Asked by Times Radio yesterday if the Government has full confidence in Ms Siddiq, Science Secretary Peter Kyle would only say: ‘We need to wait for the outcome of that inquiry. And so I have full confidence in the process and the country needs to rest assured that we’ve given that commissioner more powers and more independence. So that process must now carry on.’
In a separate interview with Sky News, he insisted that Sir Keir Starmer – a close friend as well as a constituency neighbour of Ms Siddiq – would act on the findings of watchdog Sir Laurie Magnus.
Mr Kyle said: ‘I think the right way to go through this is to allow the authorities to investigate, we have given more powers to those authorities to do independent investigations, and you know full well when it comes to Keir Starmer he will listen to what the authorities say.’
However the Tories say that Ms Siddiq should be removed now as she is unable to carry on her role, having been forced to cancel a planned trip to China because of the furore.
Shadow Chancellor Mel Stride said: ‘Because she is the anti-corruption minister, she has serious charges laid against her now, or serious accusations around corruption, and it’s going to be really impossible for her to do that job under current circumstances.
‘So she should step down, and the Prime Minister needs to get a grip of that.’
Last night it emerged that Labour Party posters and flyers produced by Ms Siddiq have been found in the ruined presidential palace in Bangladesh’s capital Dhaka, despite her previous insistence that she never discussed politics with her aunt.
Ms Siddiq has insisted: ‘I am clear that I have done nothing wrong.’
London homes at the centre of the storm
£700,000 Kings Cross flat
Tulip Siddiq received this two-bedroom apartment as a gift in 2004 from developer Abdul Motalif, who has links to her aunt.
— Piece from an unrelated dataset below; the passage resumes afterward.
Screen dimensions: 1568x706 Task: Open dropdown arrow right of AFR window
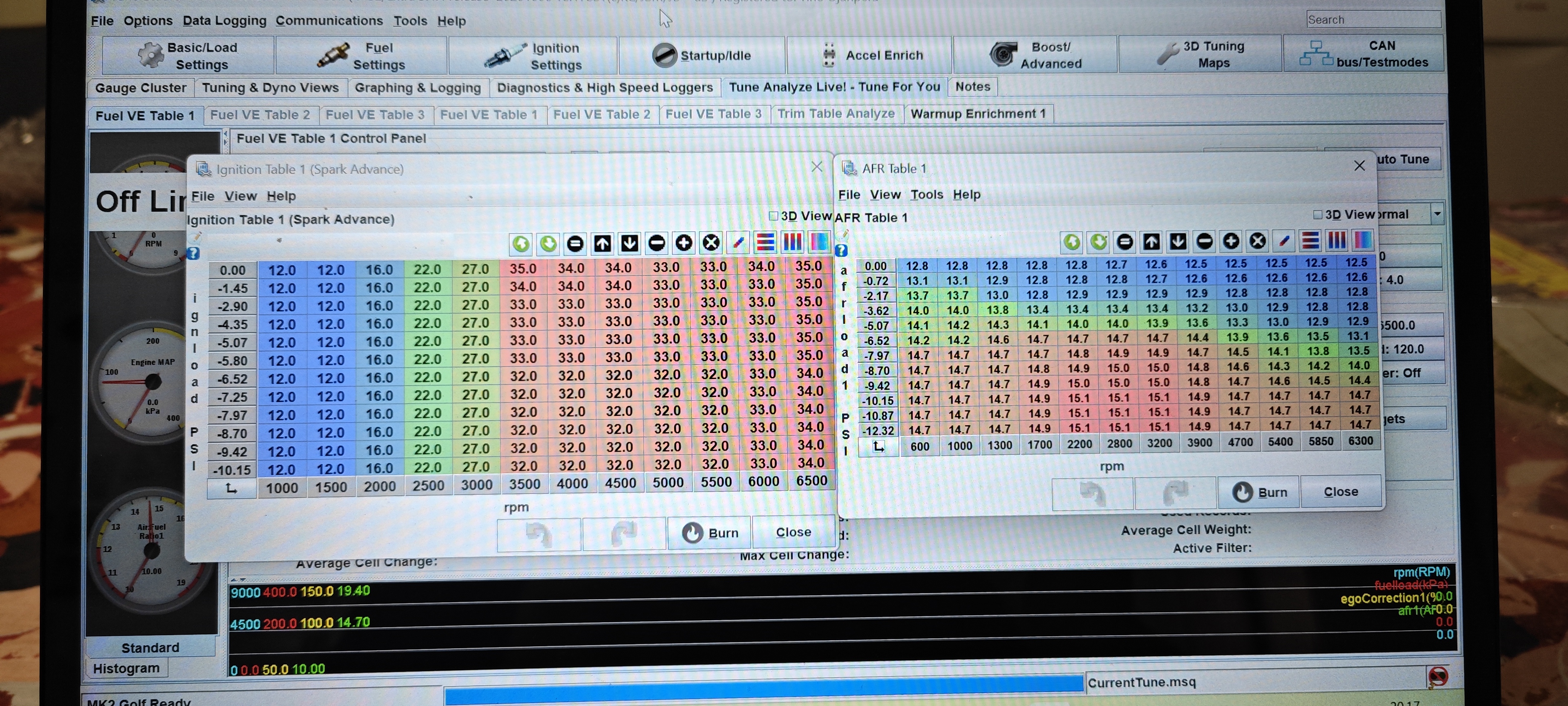point(1437,214)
The MP still owns the property and rents it out at more than £10,000 per year, parliamentary records show. When The Mail on Sunday confronted Ms Siddiq about the flat two years ago, she said it had not been a gift but was bought by her parents.
£1.3 million Golders Green house
£1.3m Golders Green house: The Economic Secretary to the Treasury’s mother, Sheikh Rehana, lives rent-free in this smart semi-detached home near Hampstead Heath in north London. The property is owned by the family of billionaire Salman F Rahman, a former minister in the government of Sheikh Hasina, Ms Siddiq’s aunt, who is now being held in custody in Bangladesh accused of ‘crimes against humanity’ and corruption.
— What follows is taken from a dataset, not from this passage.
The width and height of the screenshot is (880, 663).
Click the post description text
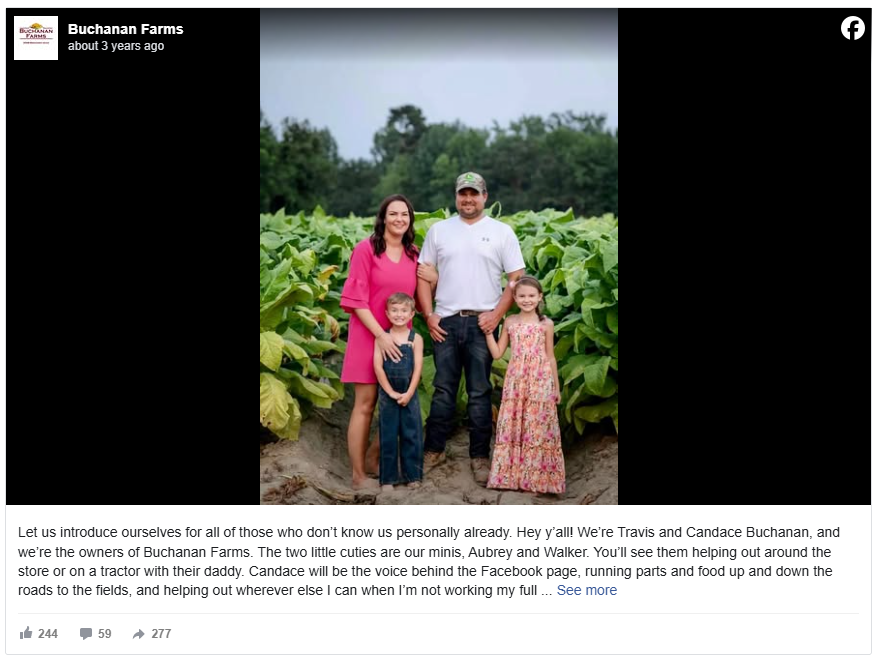[x=429, y=561]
£650,000 flat in Hampstead
This three-bedroom flat was home to Ms Siddiq and her husband Christian Percy between 2012 and 2016. It was given to her by her sister Azmina, who received it as a gift in 2009 from Moin Ghani, a Bangladeshi lawyer, who represented their aunt Sheikh Hasina’s government.
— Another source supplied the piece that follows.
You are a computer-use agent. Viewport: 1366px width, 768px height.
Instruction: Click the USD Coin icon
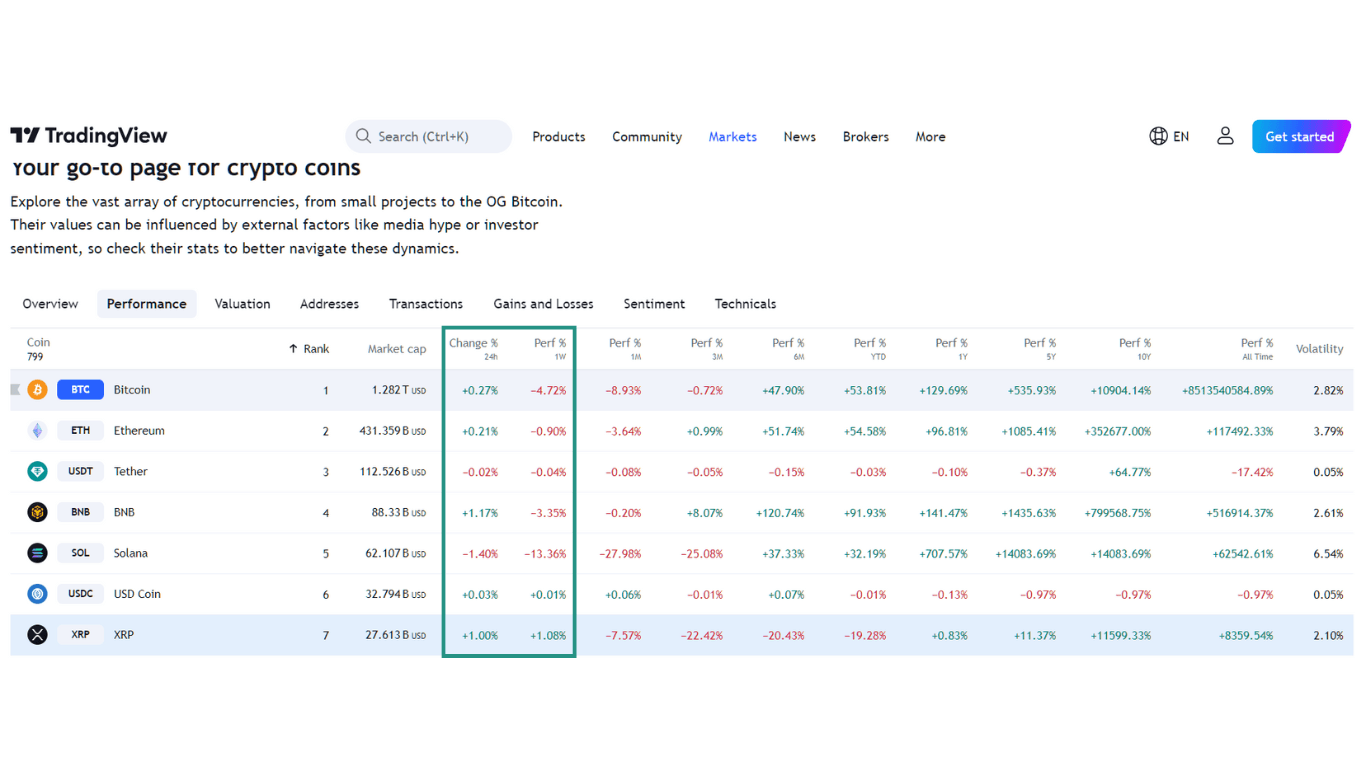(37, 594)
£865,000 flat in Golders Green
Ms Siddiq was investigated by the Parliamentary Standards Authority and forced to apologise after failing to declare rental income from this property for 14 months. She and her husband bought it in 2018, paying off the mortgage within five years. They left two years ago.
£2.2m East Finchley house
This semi-detached property is owned by Abdul Karim, an executive member of the UK wing of Ms Siddiq’s aunt’s Awami League. Ms Siddiq and her family moved into it two years ago. She has refused to say how much rent she is paying to Mr Karim, who was granted special status as a ‘Commercially Important Person’ in Bangladesh after she moved in. He is vice-chairman of the Shahjalal Islami Bank, with shares worth £1.2million.
£350,000 flat in Finchley
The apartment in this mansion block was owned by Kazi Zafarullah, a Bangladeshi industrialist who is a member of the Awami League’s central executive committee. The electoral register shows that Ms Siddiq’s mother, Sheikh Rehana, and her sister Azmina lived at the property in north London between 2009 and 2013.